Extrait du texte:
M. Saury (Étude clinique sur la folie des héréditaires) fait d’abord l’historique des hésitations des aliénistes sur ce sujet des monomanies et des folies lucides. Il montre l’influence énorme de l’hérédité sur ces maladies et il fait à cette occasion une distinction très utile entre l’héréditaire simple et l’héréditaire dégénéré. Il s’appuie sur des statistiques intéressantes de Krafft-Ebing et du docteur Knecht.

Son exposé des syndromes épisodiques est excellent, très complet ; il renferme une série nombreuse d’observations fondamentales. Je ne ferai qu’une légère critique de terminologie. M. Saury voit dans ces syndromes un état délirant. Je crois qu’il faut préférer sur ce point le vocabulaire de M. Legrain. Il n’y a pas délire tant qu’il y a conscience.

Je reprocherai aussi à M. Saury une tendance à rapprocher le génie de la folie, comme l’a fait Moreau (de Tours). M. Magnan n’est pas tombé dans cette erreur ; il admet qu’il y a des déséquilibrés de génie, surtout dans les arts, dans les grandes spécialités ; mais le génie véritable est la pondération même dans la puissance créatrice.

Données fournies:

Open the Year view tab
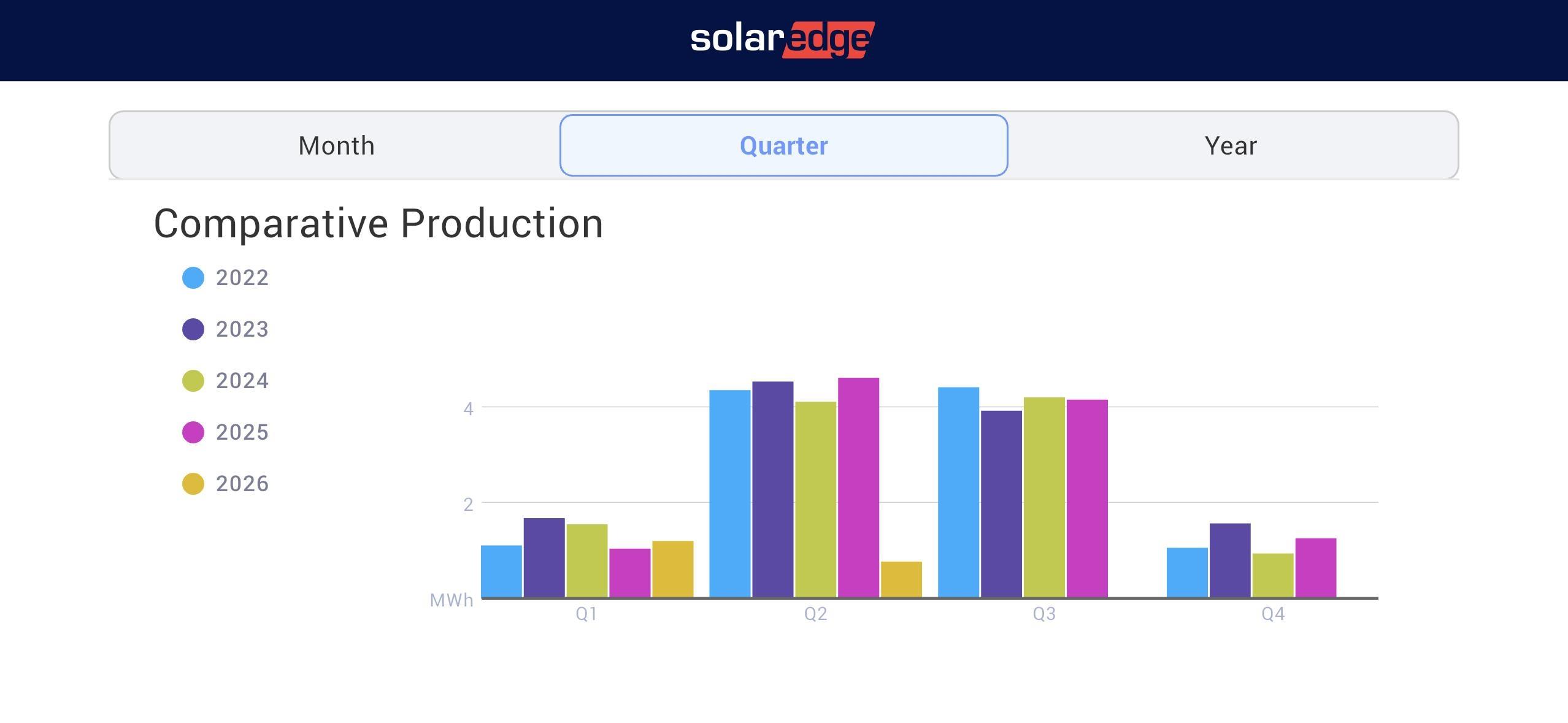click(1231, 146)
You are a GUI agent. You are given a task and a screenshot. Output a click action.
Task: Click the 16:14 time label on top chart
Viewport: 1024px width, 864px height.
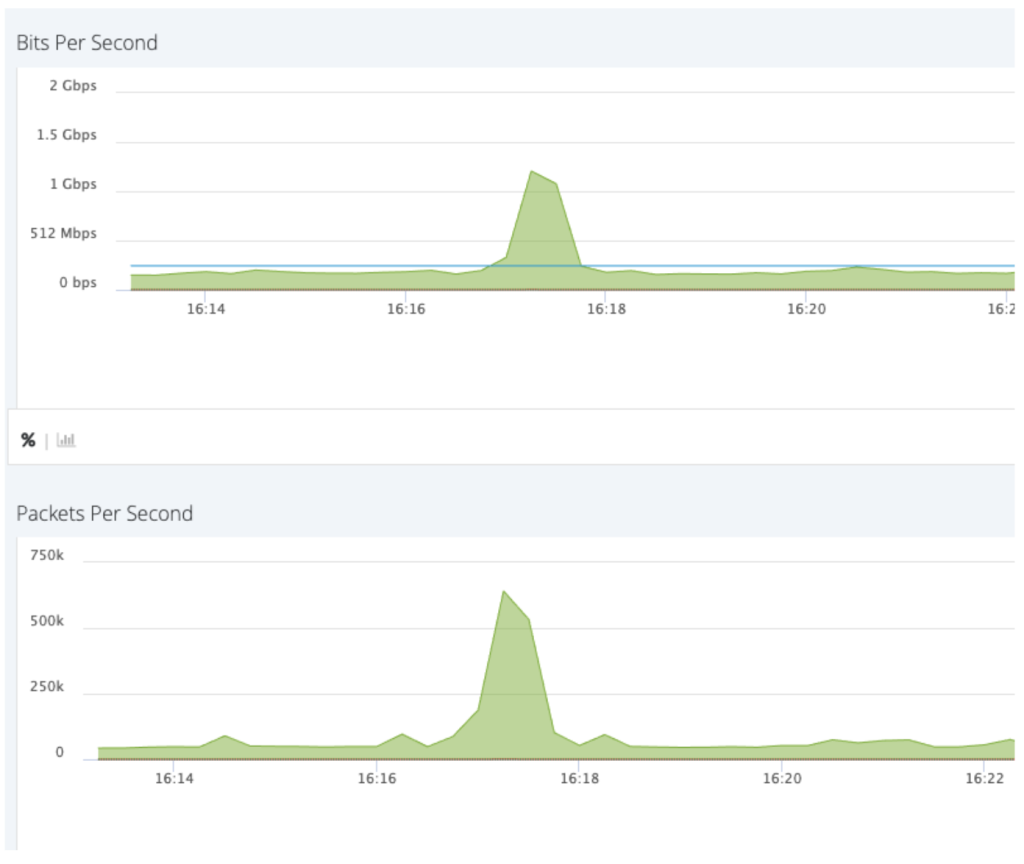(x=207, y=309)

Tâche A:
Répondez aux questions suivantes d'après l'extrait :
(i) Sur les statistiques de qui M. Saury s'appuie-t-il ?
(ii) Le vocabulaire de quel auteur faut-il préférer, selon l'extrait, pour parler des syndromes épisodiques ?
(iii) Dans quels domaines M. Magnan admet-il surtout des déséquilibrés de génie ?
Tâche B:
Réécrivez le passage de l'extrait allant de "M. Saury (Étude clinique" jusqu'à "y a conscience." inclus, en remplaçant "statistiques" par "données".
Tâche C:
Relevez toutes les personnes nommées dans l'extrait.

Réponse A:
(i) Sur celles de Krafft-Ebing et du docteur Knecht.
(ii) Celui de M. Legrain.
(iii) Dans les arts et dans les grandes spécialités.

Réponse B:
M. Saury (Étude clinique sur la folie des héréditaires) fait d’abord l’historique des hésitations des aliénistes sur ce sujet des monomanies et des folies lucides. Il montre l’influence énorme de l’hérédité sur ces maladies et il fait à cette occasion une distinction très utile entre l’héréditaire simple et l’héréditaire dégénéré. Il s’appuie sur des données intéressantes de Krafft-Ebing et du docteur Knecht.

Son exposé des syndromes épisodiques est excellent, très complet ; il renferme une série nombreuse d’observations fondamentales. Je ne ferai qu’une légère critique de terminologie. M. Saury voit dans ces syndromes un état délirant. Je crois qu’il faut préférer sur ce point le vocabulaire de M. Legrain. Il n’y a pas délire tant qu’il y a conscience.

Réponse C:
M. Saury, Krafft-Ebing, le docteur Knecht, M. Legrain, Moreau (de Tours), M. Magnan